A educação, óbvio, é o primeiro alicerce de um ambiente fértil para gestação de startups em condições de escalar, ganhar o mundo e chegar a ‘saídas’ que retroalimentem o interesse dos financistas. Como já defendi em meu primeiro artigo, a universidade brasileira precisa ser mais empreendedora e estruturar programas que motivem os estudantes a colocar em prática suas ideias de negócios.

Já há algumas competições relevantes de startups organizadas por universidades, cabe sublinhar, como as lideradas pela USP, Unicamp e FGV, mas ainda temos que mudar o ‘mindset’, já que boa parte dos professores se limita a cumprir uma grade curricular engessada e precisa urgentemente buscar caminhos que preparem melhor os estudantes brasileiros para enfrentar a dura realidade do mercado.

Este é um importante e indispensável passo, porém está longe de ser o único. Além da formação acadêmica, insisto, há um segundo pilar essencial para sustentar o ciclo de investimentos do mercado de startups de tecnologia – a aproximação e integração com grandes grupos corporativos, que em ecossistemas sólidos desempenham um papel tão relevante quanto dos VCs, aportando não só dinheiro, mas inteligência, know-how, mentoria, network e acesso a um ambiente rico e estimulante à inovação.

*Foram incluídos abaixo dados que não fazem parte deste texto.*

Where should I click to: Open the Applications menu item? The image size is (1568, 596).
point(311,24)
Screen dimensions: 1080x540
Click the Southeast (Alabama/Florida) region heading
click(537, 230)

Dentro destas corporações, fomentar o empreendedorismo e investir na aquisição ou desenvolvimento de startups não é uma alternativa, mas um veiculo para ganhar vantagem competitiva em uma economia cada vez mais globalizada e em constante transformação, além de um atalho para conquistar a liderança de mercado.

No Brasil, temos assistido algumas iniciativas de grandes empresas na construção de aceleradoras e incubadoras de startups e na estruturação de fundos corporativos direcionados à aquisição e ao desenvolvimento de negócios disruptivos. Algumas são globais, como Google, Facebook, Cisco, Qualcomm, Telefonica, Intel e Microsoft. Outras são de origem nacional, entre elas Bradesco, Itaú, Embraer e a Porto Seguro.

Este apadrinhamento é salutar para que nossas startups vençam a primeira infância, atraiam ‘seed capital’, passem por rodadas de investimento e ganhem o peso e altura necessários para uma fusão, aquisição, quem sabe até um sonhado IPO. Além de trazer um olhar para os negócios do futuro, estes grandes grupos buscam com estas aquisições incorporar times com talentos capazes de implementar uma filosofia de constante inovação, o que é denominado aqui nos Estados Unidos como acqui-hire.

Resta torcer para que no Brasil estas mesmas empresas (e também outras que ainda não abriram os olhos) passem não só a atuar na fase de ideation, de idealização, mas também na incorporação das startups que estejam alinhadas com seu core business. Somente assim aumentaremos as chances de um dia ver um empreendedor brasileiro bater o martelo na Nasdaq, em New York, em Londres ou, sabe-se lá, em Xangai.

(*) Venâncio Velloso é empreendedor, fundador do WebPesados e da consultoria DIB (Digital Innovation Builders), e no momento está fazendo MBA no MIT (Massachusetts Institute of Technology).